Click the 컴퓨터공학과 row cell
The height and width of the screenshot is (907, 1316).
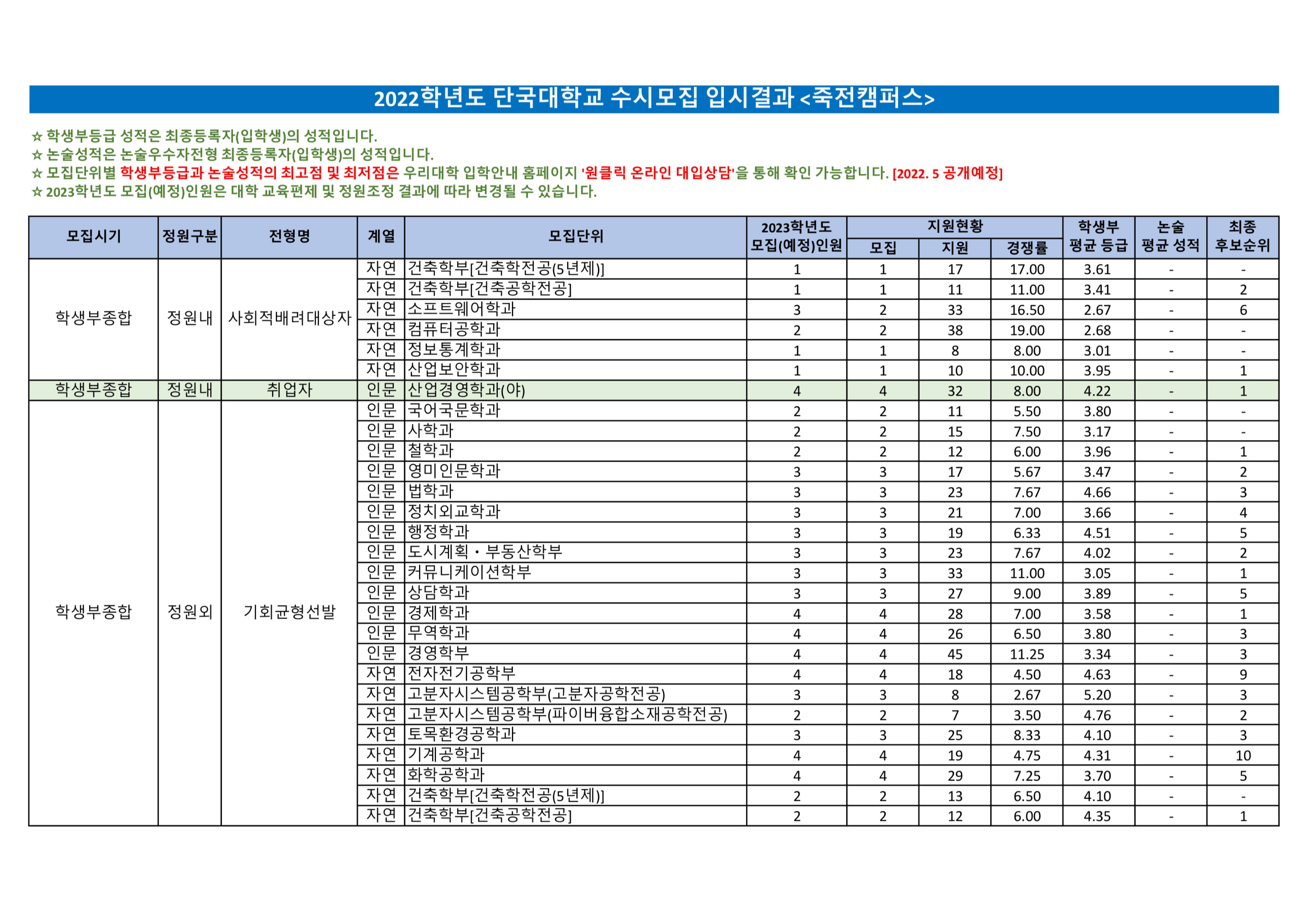454,330
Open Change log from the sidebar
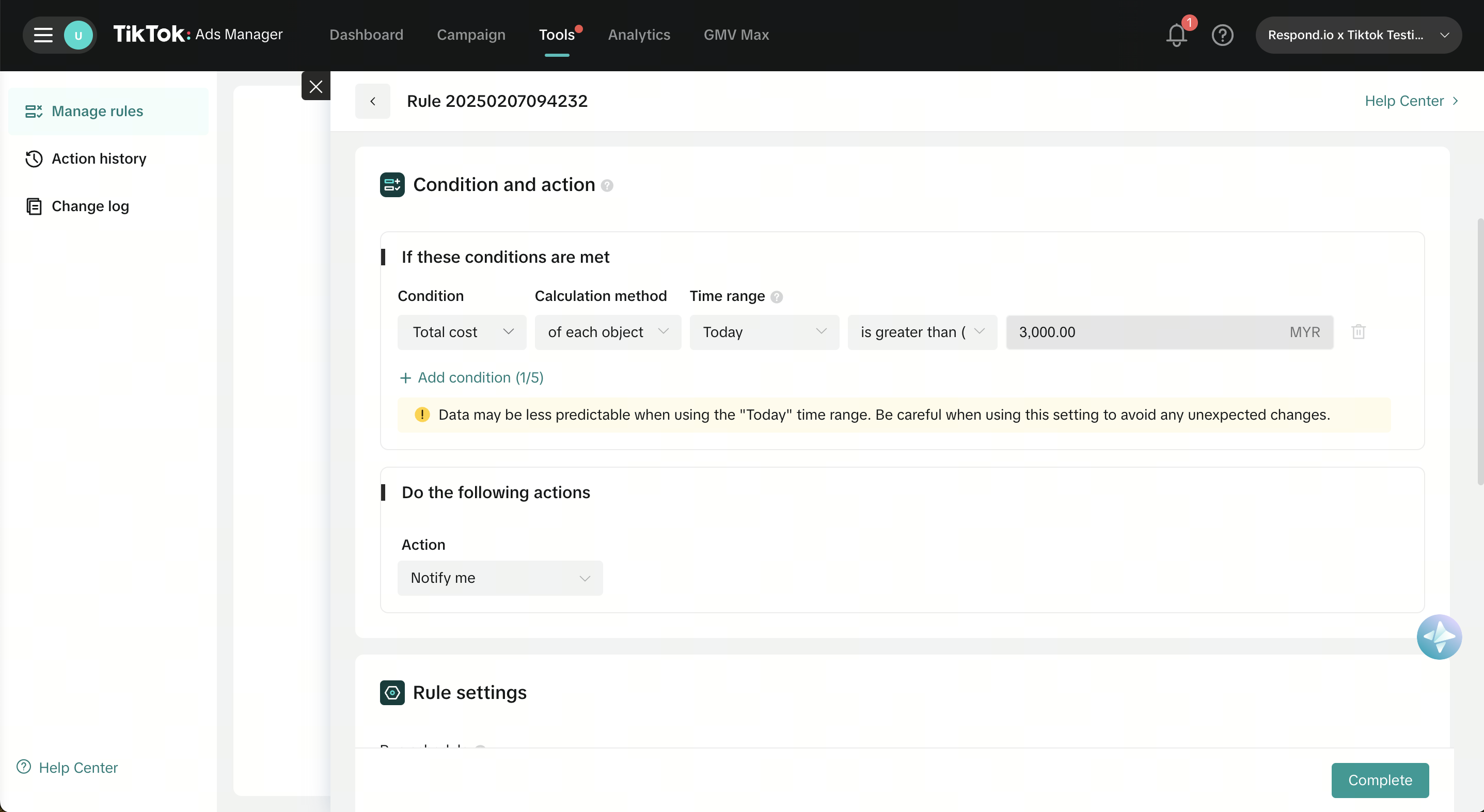The height and width of the screenshot is (812, 1484). (89, 205)
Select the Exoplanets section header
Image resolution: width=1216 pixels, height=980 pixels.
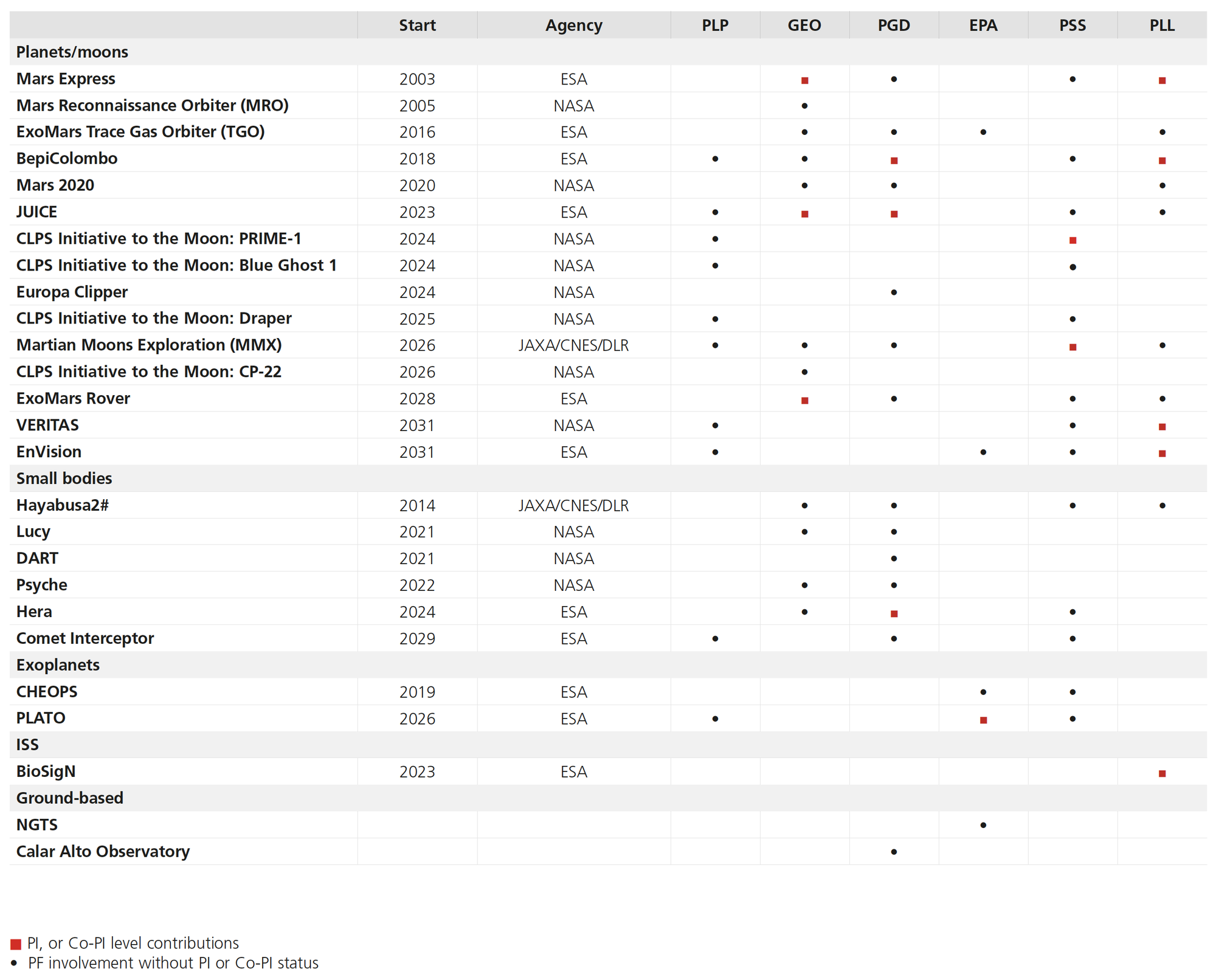tap(58, 664)
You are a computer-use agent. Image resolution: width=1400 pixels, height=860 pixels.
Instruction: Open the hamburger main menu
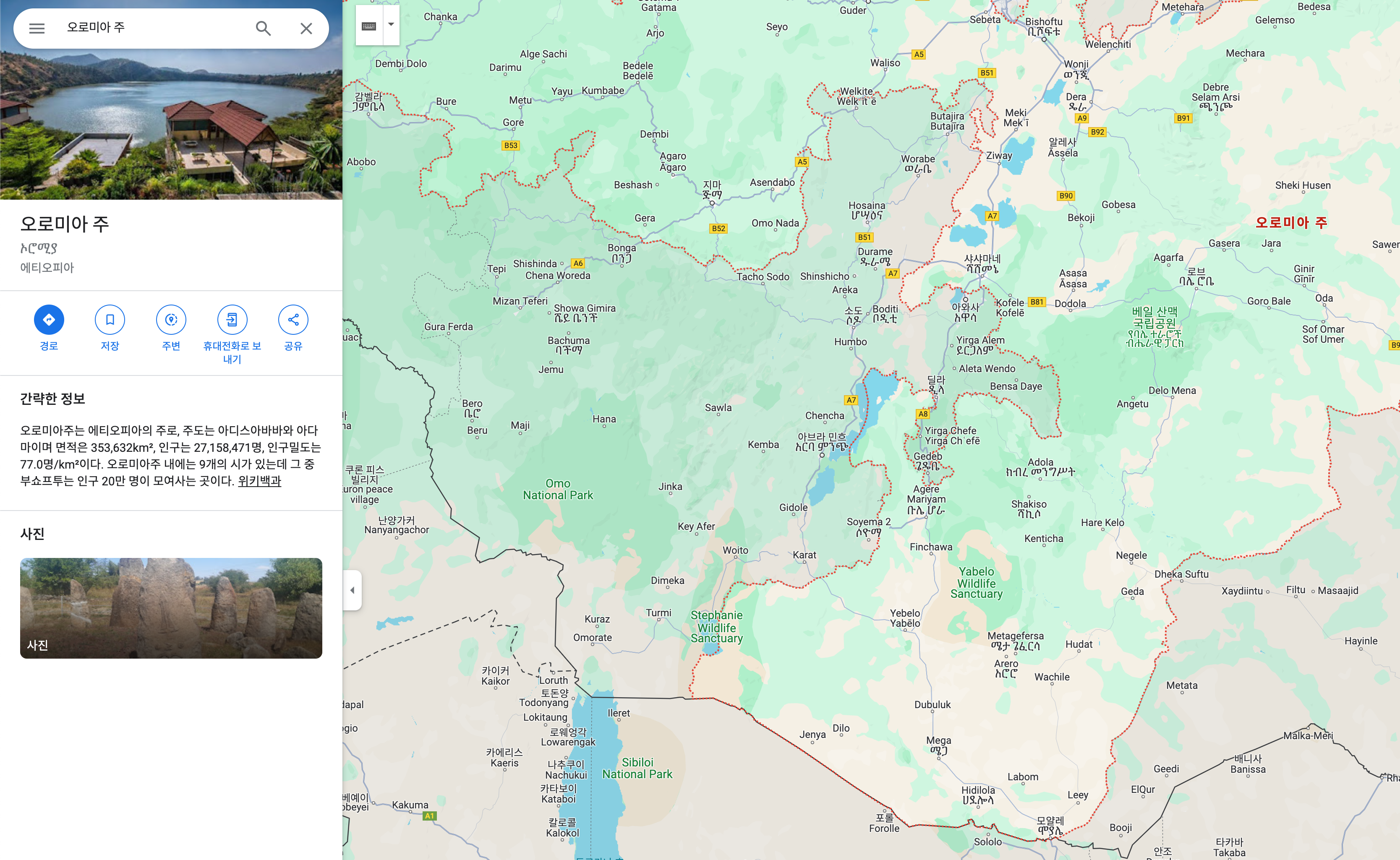(37, 29)
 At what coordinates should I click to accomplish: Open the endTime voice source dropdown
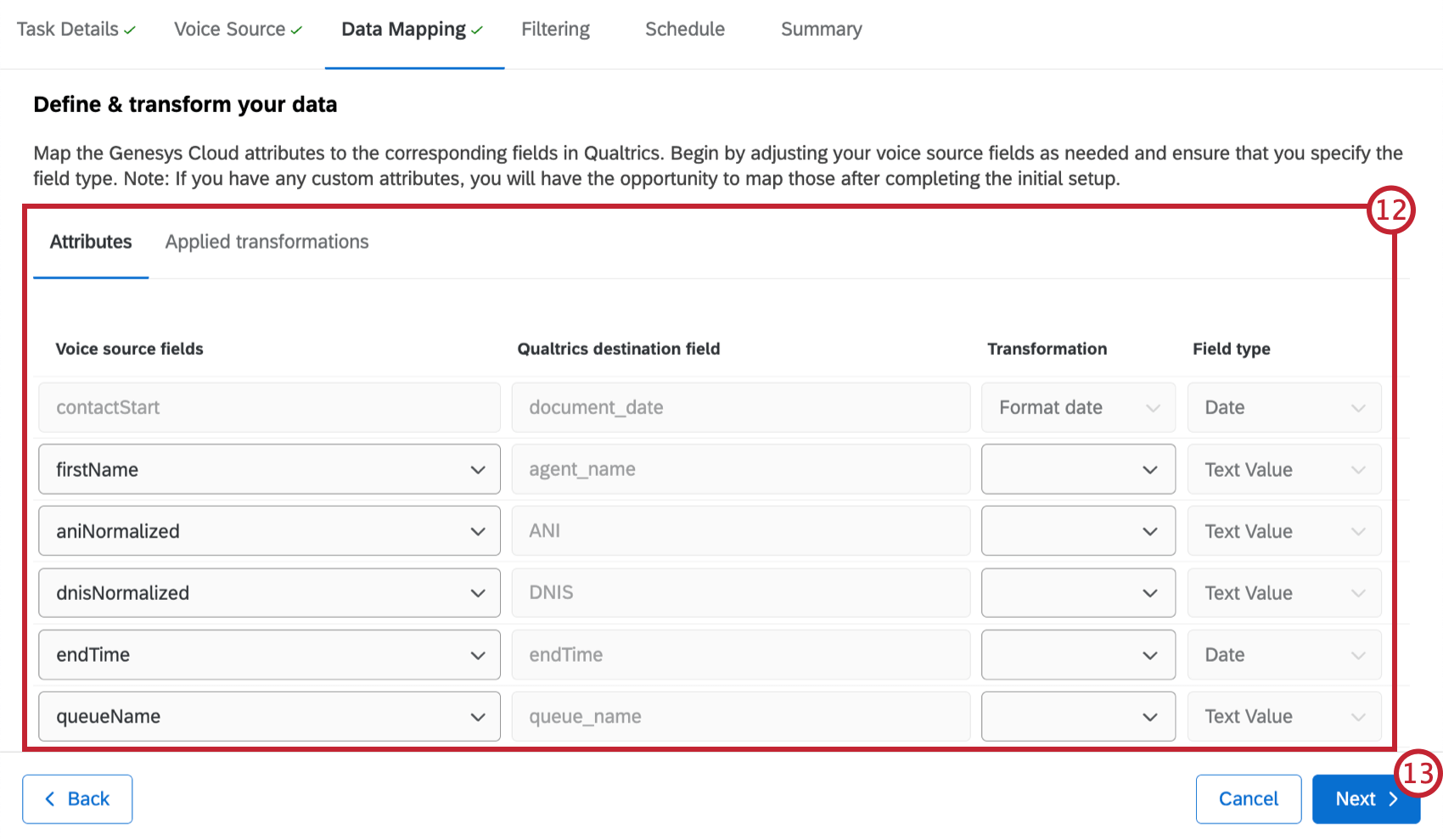pos(478,654)

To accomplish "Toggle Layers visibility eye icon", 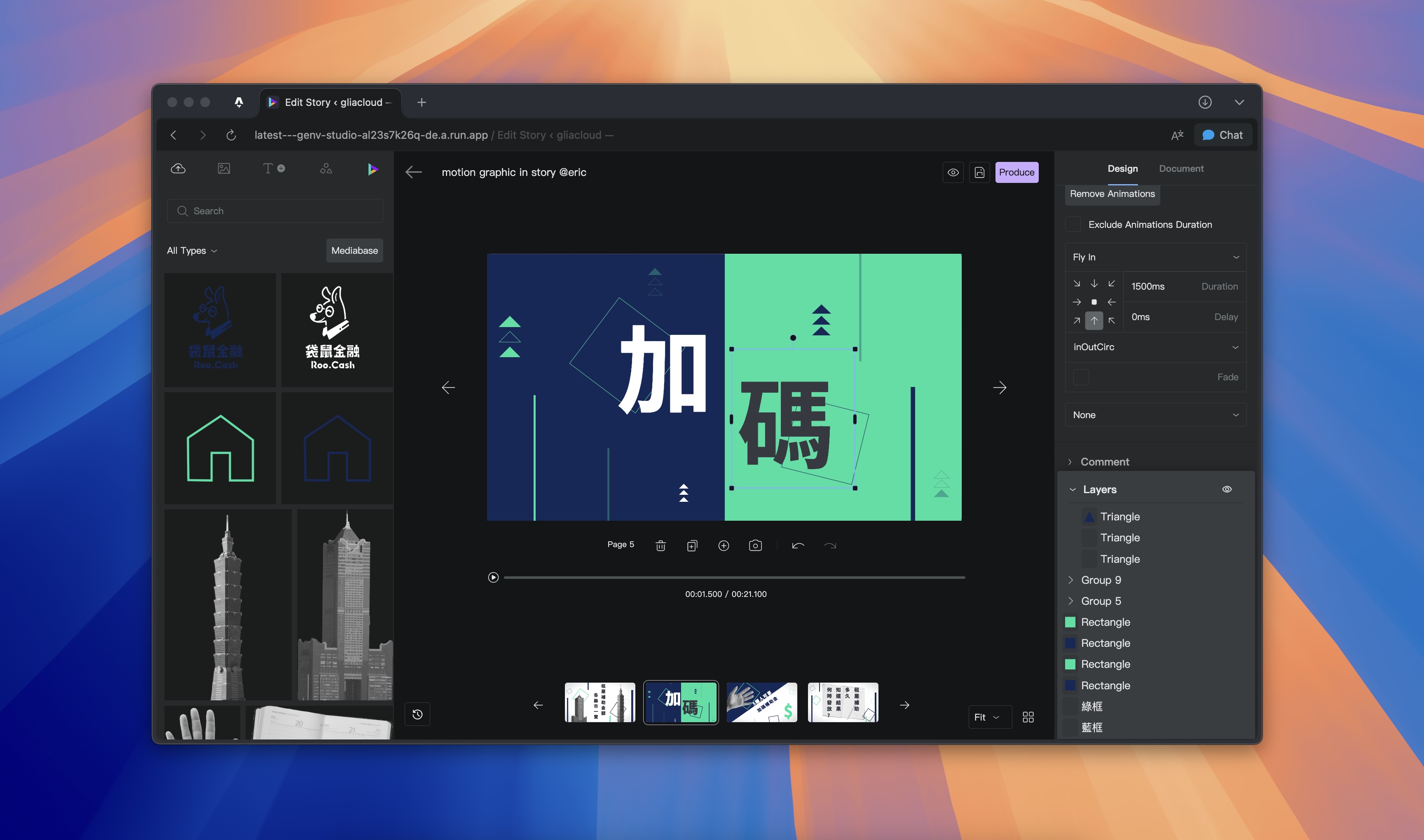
········
> EXERCISE:
Write out exactly the lines from the one containing "Instruction: Open the hamburger main menu" through the last line of the records above, both ends included, and leave out any pictures.

> COMPLETED EXERCISE:
Instruction: Open the hamburger main menu
(37, 29)
 At what coordinates should I click to accomplish: Open the endTime voice source dropdown
pos(478,654)

To accomplish "Toggle Layers visibility eye icon", 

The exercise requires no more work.